Designing Neural Network Architectures using Reinforcement Learning
This addresses the labor-intensive process of CNN design for researchers and practitioners, offering an automated alternative that is competitive but incremental in improving performance.
The authors tackled the problem of manually designing convolutional neural network architectures by introducing MetaQNN, a reinforcement learning-based algorithm that automatically generates high-performing CNN architectures. On image classification benchmarks, the agent-designed networks outperformed existing networks with the same layer types and were competitive against state-of-the-art methods using more complex layers.

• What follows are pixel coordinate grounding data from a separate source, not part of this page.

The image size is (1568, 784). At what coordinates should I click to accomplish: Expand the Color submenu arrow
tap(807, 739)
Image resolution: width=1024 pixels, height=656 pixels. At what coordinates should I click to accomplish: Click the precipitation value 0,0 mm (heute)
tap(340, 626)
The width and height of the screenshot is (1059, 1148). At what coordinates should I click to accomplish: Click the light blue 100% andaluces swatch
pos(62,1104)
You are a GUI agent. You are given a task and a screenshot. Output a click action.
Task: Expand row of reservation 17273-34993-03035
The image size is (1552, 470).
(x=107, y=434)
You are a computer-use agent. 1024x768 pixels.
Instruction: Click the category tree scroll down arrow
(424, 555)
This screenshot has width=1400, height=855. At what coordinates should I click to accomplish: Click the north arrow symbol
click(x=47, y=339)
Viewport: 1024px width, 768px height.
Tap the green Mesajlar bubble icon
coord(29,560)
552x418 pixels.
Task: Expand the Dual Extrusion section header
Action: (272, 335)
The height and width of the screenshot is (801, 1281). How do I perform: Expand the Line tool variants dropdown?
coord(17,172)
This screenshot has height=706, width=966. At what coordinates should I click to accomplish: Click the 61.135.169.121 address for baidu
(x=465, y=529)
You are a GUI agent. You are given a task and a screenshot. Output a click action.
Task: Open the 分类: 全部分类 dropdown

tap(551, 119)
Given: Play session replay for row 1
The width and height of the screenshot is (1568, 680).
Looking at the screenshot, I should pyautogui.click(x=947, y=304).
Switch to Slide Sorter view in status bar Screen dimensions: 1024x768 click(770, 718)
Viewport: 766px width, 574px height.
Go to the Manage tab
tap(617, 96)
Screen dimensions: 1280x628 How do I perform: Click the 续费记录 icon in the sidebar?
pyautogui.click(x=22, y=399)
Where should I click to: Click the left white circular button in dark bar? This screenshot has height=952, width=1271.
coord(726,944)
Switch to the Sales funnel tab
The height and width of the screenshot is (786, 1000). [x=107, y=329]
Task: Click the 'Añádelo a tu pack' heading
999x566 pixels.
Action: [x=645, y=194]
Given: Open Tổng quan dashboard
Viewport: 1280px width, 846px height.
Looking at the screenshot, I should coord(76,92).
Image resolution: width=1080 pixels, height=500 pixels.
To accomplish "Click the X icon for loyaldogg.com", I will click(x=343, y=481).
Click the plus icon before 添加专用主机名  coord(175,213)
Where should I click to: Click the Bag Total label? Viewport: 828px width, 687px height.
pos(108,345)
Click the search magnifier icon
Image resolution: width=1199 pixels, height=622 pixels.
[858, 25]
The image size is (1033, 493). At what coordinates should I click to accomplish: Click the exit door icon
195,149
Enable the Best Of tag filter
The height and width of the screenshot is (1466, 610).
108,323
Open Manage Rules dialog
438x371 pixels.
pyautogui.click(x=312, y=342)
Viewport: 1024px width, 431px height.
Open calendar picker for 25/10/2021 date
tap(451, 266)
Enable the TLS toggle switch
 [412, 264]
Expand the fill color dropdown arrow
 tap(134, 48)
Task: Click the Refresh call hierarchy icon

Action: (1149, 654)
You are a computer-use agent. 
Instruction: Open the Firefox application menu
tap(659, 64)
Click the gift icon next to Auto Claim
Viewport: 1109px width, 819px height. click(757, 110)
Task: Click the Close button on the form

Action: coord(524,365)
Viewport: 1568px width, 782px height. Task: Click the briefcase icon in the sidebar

At present, designing convolutional neural network (CNN) architectures requires both human expertise and labor. New architectures are handcrafted by careful experimentation or modified from a handful of existing networks. We introduce MetaQNN, a meta-modeling algorithm based on reinforcement learning to automatically generate high-performing CNN architectures for a given learning task. The learning agent is trained to sequentially choose CNN layers using $Q$-learning with an $ε$-greedy exploration strategy and experience replay. The agent explores a large but finite space of possible architectures and iteratively discovers designs with improved performance on the learning task. On image classification benchmarks, the agent-designed networks (consisting of only standard convolution, pooling, and fully-connected layers) beat existing networks designed with the same layer types and are competitive against the state-of-the-art methods that use more complex layer types. We also outperform existing meta-modeling approaches for network design on image classification tasks.